Executive Features Editor, Food Management

Mike Buzalka is executive features editor for Food Management and contributing editor to Restaurant Hospitality, Supermarket News and Nation’s Restaurant News. On Food Management, Mike has lead responsibility for compiling the annual Top 50 Contract Management Companies as well as the K-12, College, Hospital and Senior Dining Power Players listings. He holds bachelor’s and master’s degrees in English Literature from John Carroll University. Before joining Food Management in 1998, he served as for eight years as assistant editor and then editor of Foodservice Distributor magazine.

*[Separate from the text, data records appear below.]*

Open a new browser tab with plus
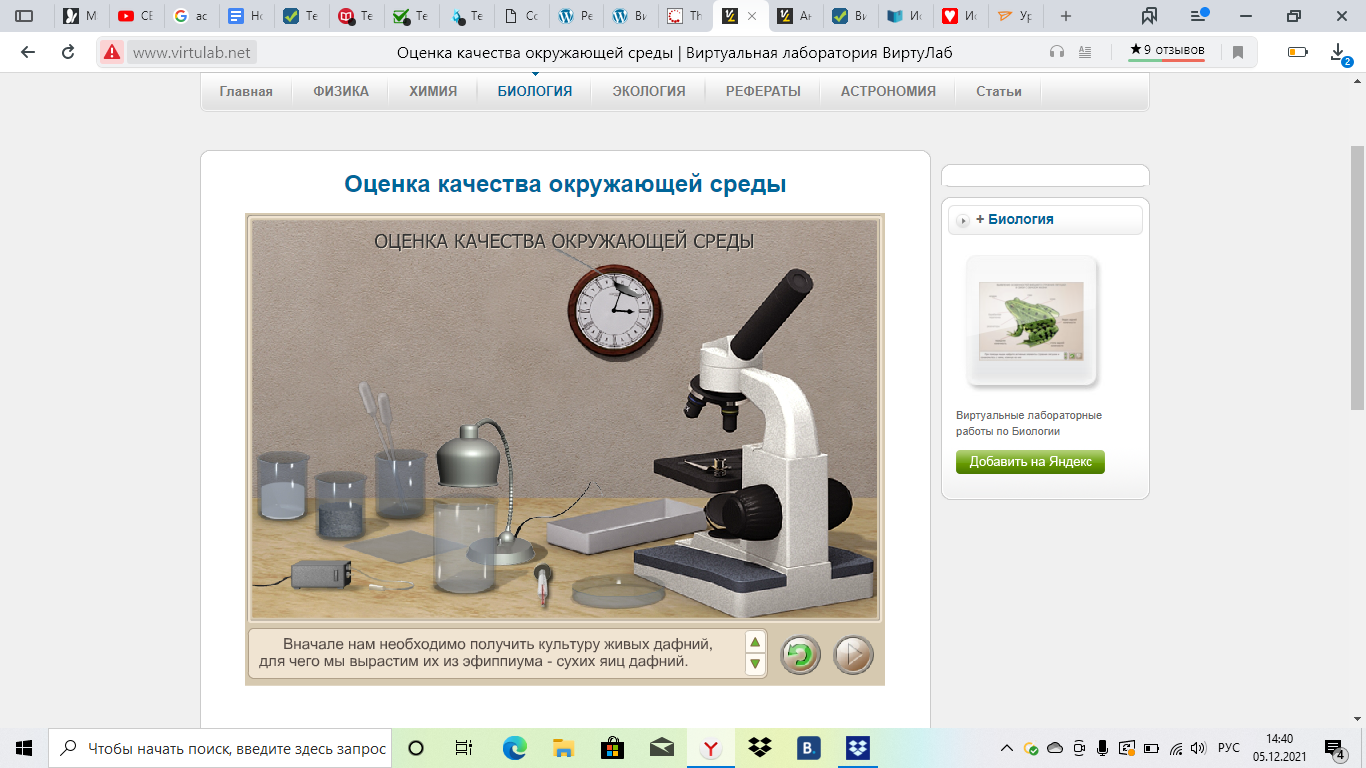This screenshot has width=1366, height=768. [x=1066, y=16]
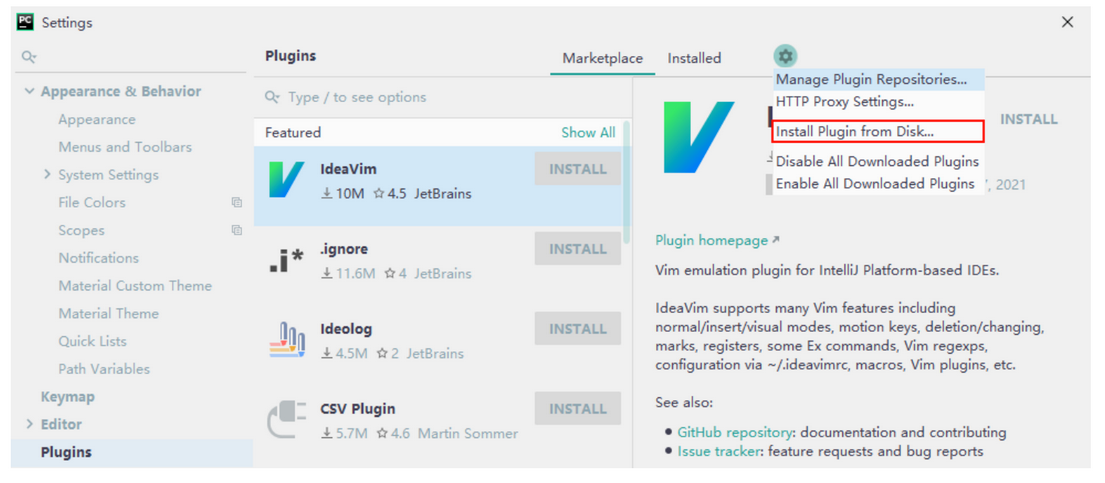Select the CSV Plugin icon
Screen dimensions: 1105x483
pos(287,420)
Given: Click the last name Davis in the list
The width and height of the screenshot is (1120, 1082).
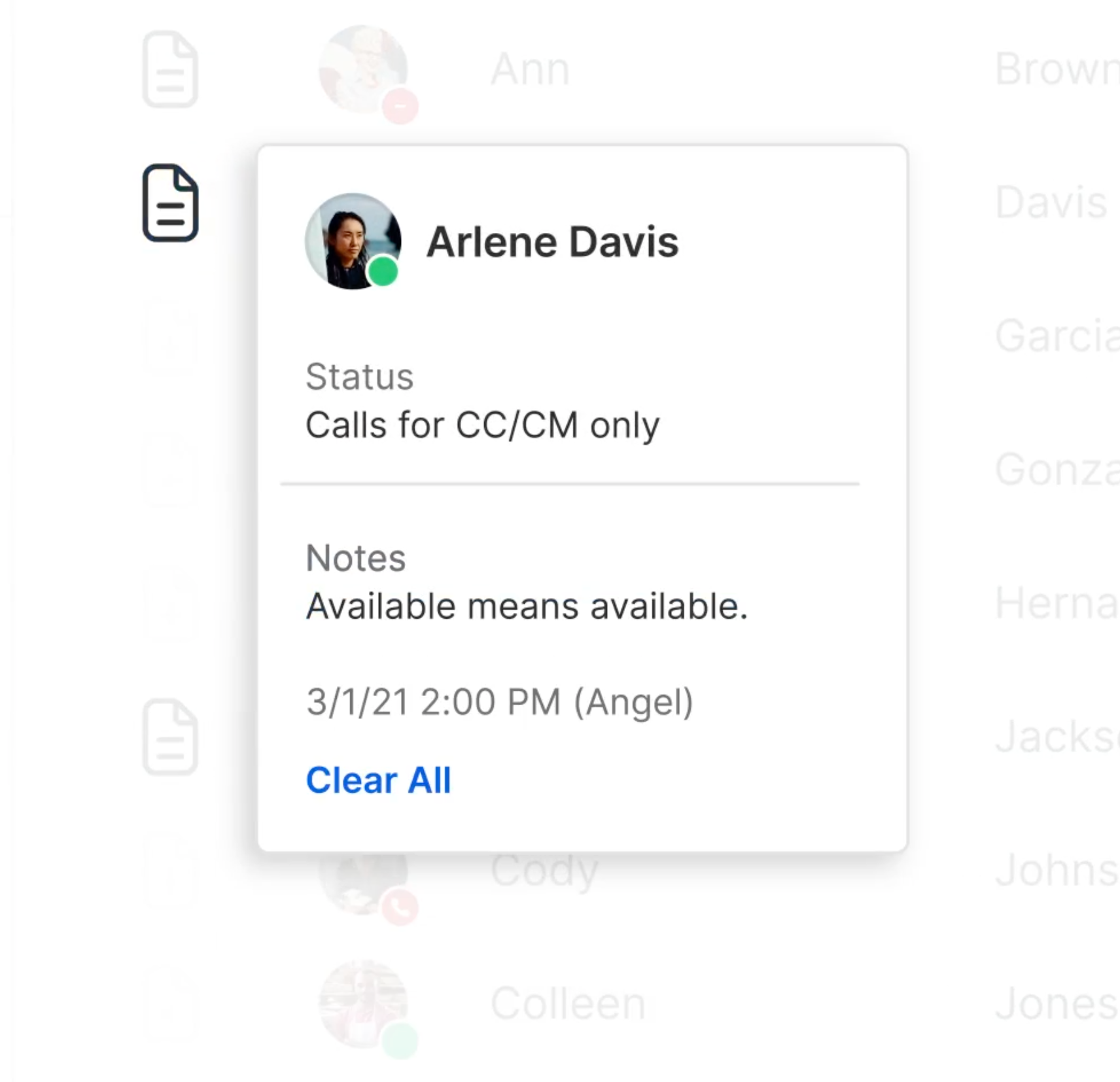Looking at the screenshot, I should [x=1051, y=202].
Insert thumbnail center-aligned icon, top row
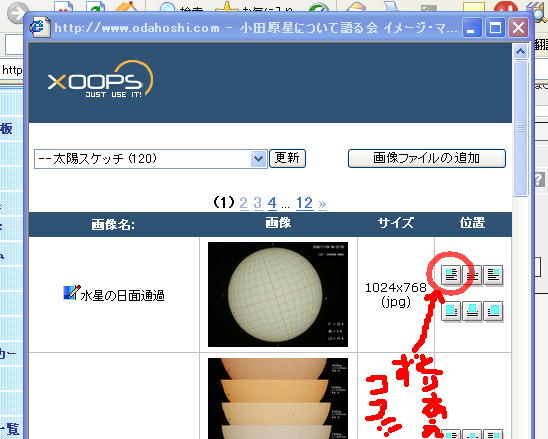The width and height of the screenshot is (548, 439). tap(472, 275)
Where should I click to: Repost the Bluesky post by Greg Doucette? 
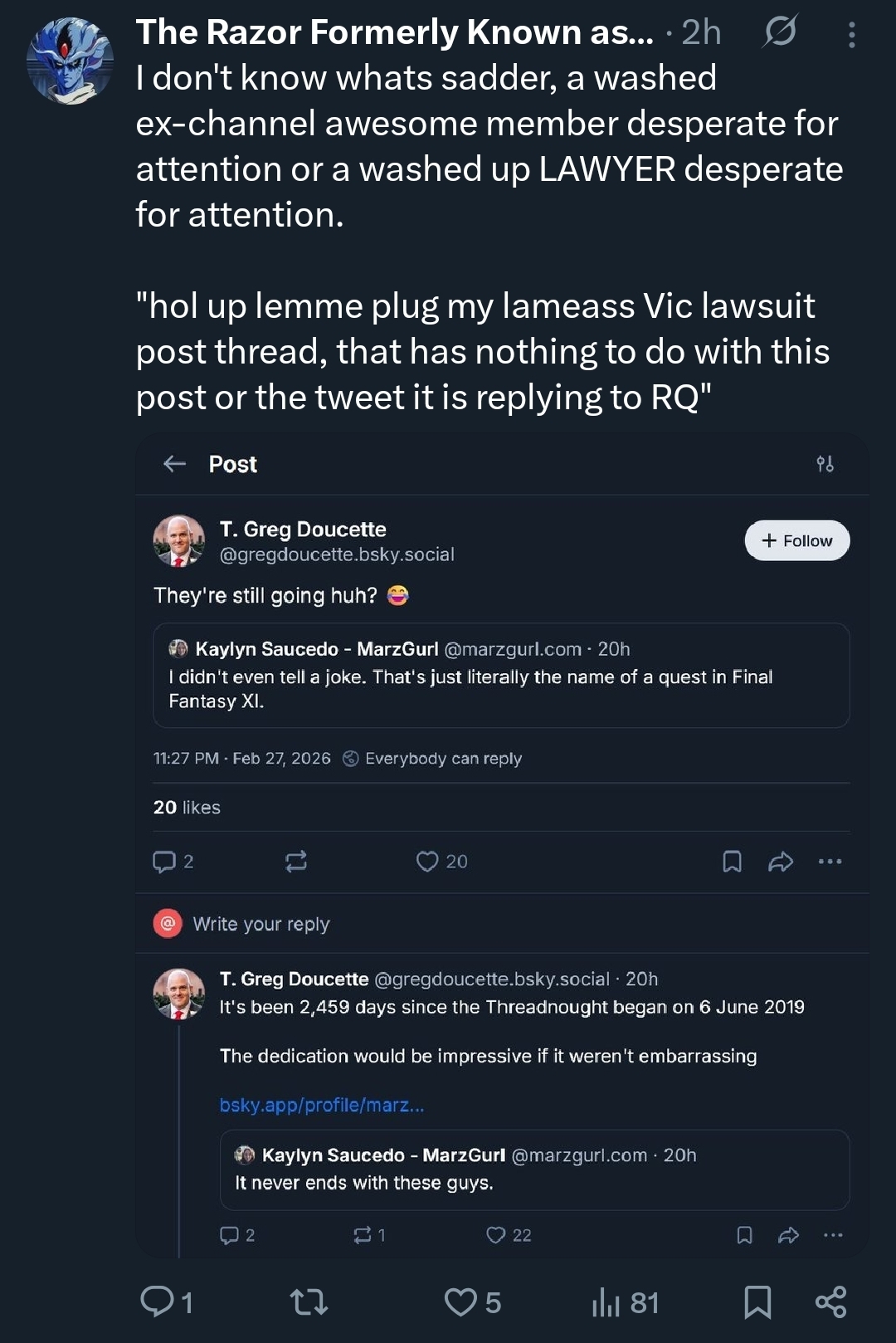(x=296, y=862)
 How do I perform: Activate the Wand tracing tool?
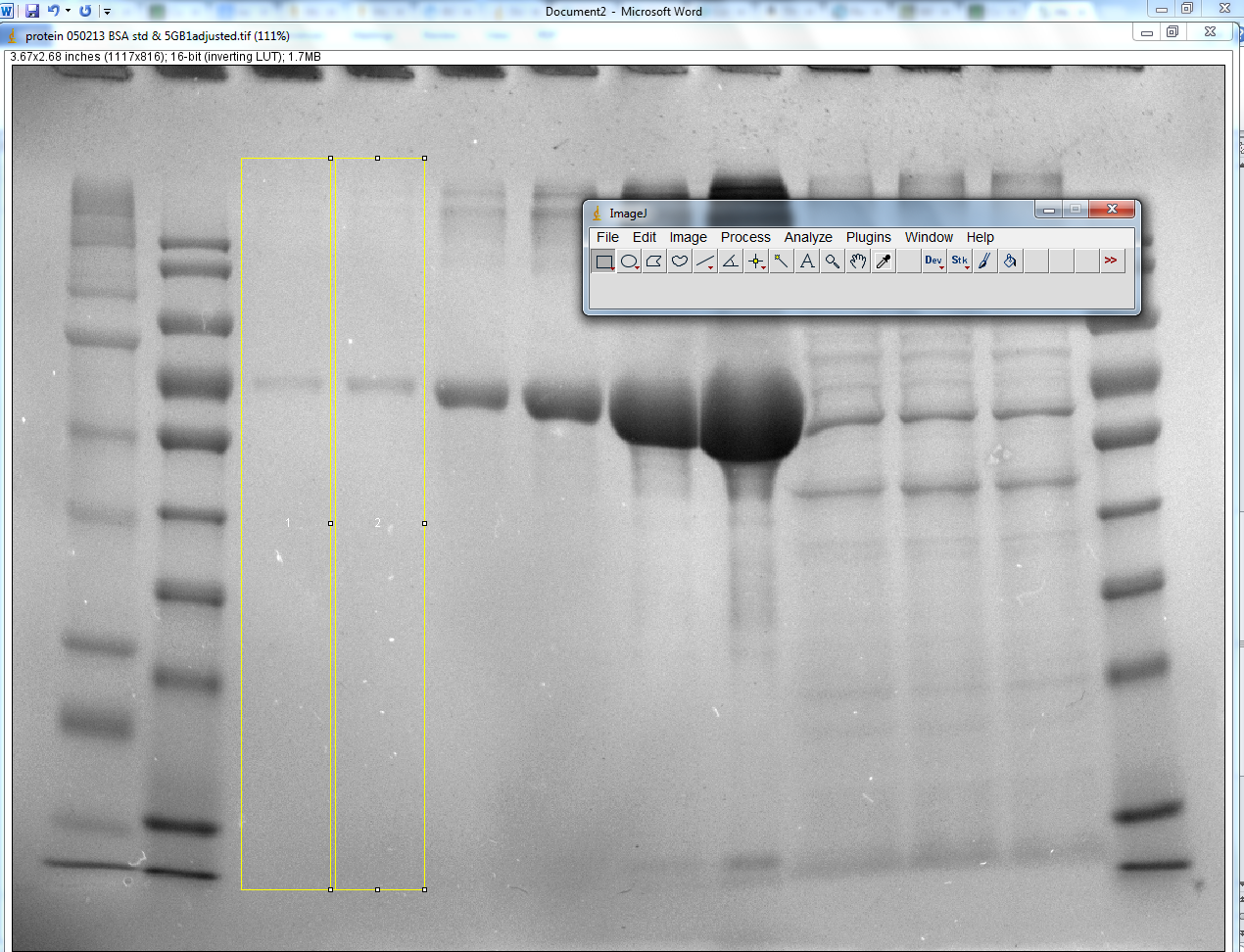point(782,262)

Mike’s personal interests range from local sports such as the Cleveland Indians and Browns to classic and modern literature, history and politics.

Mike Buzalka’s areas of expertise include operations, innovation and technology topics in onsite foodservice industry markets like K-12 Schools, Higher Education, Healthcare and Business & Industry.

Mike Buzalka’s experience:

Executive Features Editor, Food Management magazine (2010-present)

Contributing Editor, Restaurant Hospitality, Supermarket News and Nation’s Restaurant News (2016-present)

Associate Editor, Food Management magazine (1998-2010)

Editor, Foodservice Distributor magazine (1997-1998)

Assistant Editor, Foodservice Distributor magazine (1989-1997)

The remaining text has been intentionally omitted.